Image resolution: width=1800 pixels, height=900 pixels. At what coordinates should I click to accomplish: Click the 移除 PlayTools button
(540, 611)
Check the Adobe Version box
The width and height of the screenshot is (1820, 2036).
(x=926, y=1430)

• • • •

* _Description of the task_
Reproduce the entries above in full, exactly as they read.

* _Reply_
Image resolution: width=1800 pixels, height=900 pixels. At what coordinates should I click to accomplish: Click the 移除 PlayTools button
(540, 611)
Check the Adobe Version box
The width and height of the screenshot is (1820, 2036).
(x=926, y=1430)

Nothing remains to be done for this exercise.